As sEPSCs arise from a mixed population of synapses, of which MFBs make up a minority, we next attempted to ascertain whether EPSCs arising from direct stimulation of the MF tract were altered by the loss of complex IV. Whole‐cell patch clamp recordings from CA3 PCs were combined with extracellular stimulation of the proximal (< 150 μm) str. lucidum, Electrical stimulation delivered under a paired‐pulse protocol (50 ms interval) resulted in robust synaptic responses in CA3 PCs, which when recorded in voltage clamp (Fig. 5 A) showed an increase in EPSC amplitude in response to increased stimulation intensity (Fig. 5 B). All experiments presented are from 13 COX10‐deficient mice (21 cells) and 11 control mice (17 cells); one to two cells were collected per mouse. In control mice, the evoked EPSC had an average amplitude of 289.2 ± 60.0 pA, with a paired‐pulse ratio (PPR) of 1.46 ± 0.12, consistent with the strong facilitation previously observed at the MFB (Fig. 5 C and D). Mice deficient in COX10 showed a similar EPSC amplitude of 268.4 ± 53.0 pA (P = 0.79) and PPR of 1.37 ± 0.07 (P = 0.52; Fig. 5 C and D). Likewise the overall variability of the EPSC amplitude, as measured as 1/CV2, was similar between control (26.4 ± 5.4) and COX10‐deficient mice (24.0 ± 3.6, P = 0.70; Fig. 5 E). In a subset of experiments (n = 8 cells from 5 mice, per group), we performed minimal stimulation of mossy fibres, to produce an all‐or‐nothing unitary synaptic response. The average amplitude of the minimal stimulation response (from non‐failures) was not different between control (43.1 ± 10.9 pA) and COX10‐deficient (23.6 ± 4.5 pA) mice (P = 0.14, t test; Fig. 5 F), which had similar 1/CV2 values (control: 2.3 ± 0.3, mutant: 2.7 ± 0.6, P = 0.49). Surprisingly, the failure rate of minimally stimulated EPSCs was substantially different between control (13.5 ± 3.5%) and COX10‐deficient mice (40.0 ± 7.1%; P = 0.01, t test; Fig. 5 G), indicating a possible reduced release probability at the direct MFB synapse onto CA3 PCs.
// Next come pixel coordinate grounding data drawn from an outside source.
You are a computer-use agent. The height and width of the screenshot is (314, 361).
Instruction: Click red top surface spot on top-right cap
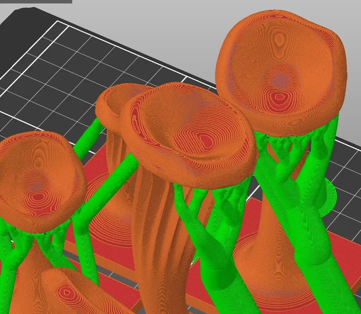pos(278,98)
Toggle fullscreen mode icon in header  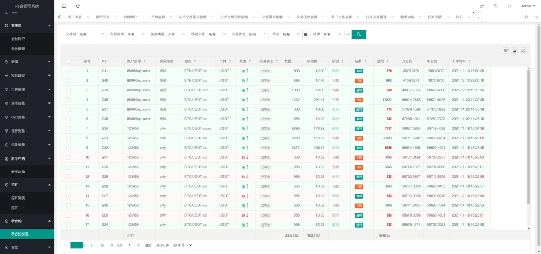click(509, 6)
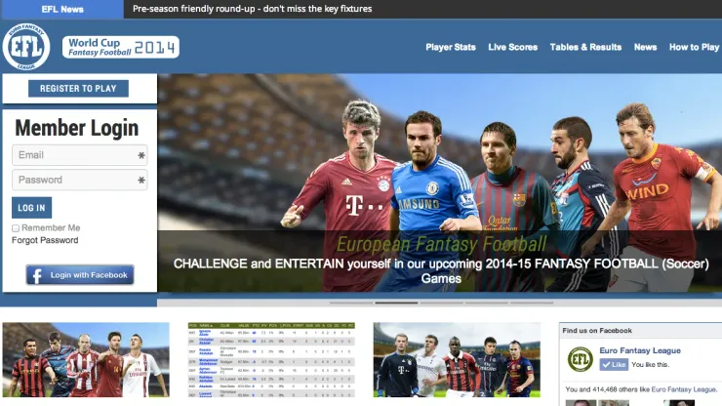The image size is (722, 406).
Task: Follow the Forgot Password link
Action: click(45, 240)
To confirm that EPSCs in both groups were produced by direct stimulation of the MFs, we applied the selective Group 2/3 mGluR agonist DCG‐IV (5 μm) to the perfusing ACSF, which reduced the EPSC amplitude by 74.1 ± 5.1% and 74.0 ± 3.9% in control and complex IV‐deficient mice, respectively (P = 0.56, Fig. 5 H). From these data, basal synaptic transmission at the MFB was broadly similar in amplitude in both control and COX10‐deficient mice, but release probability appeared to be reduced.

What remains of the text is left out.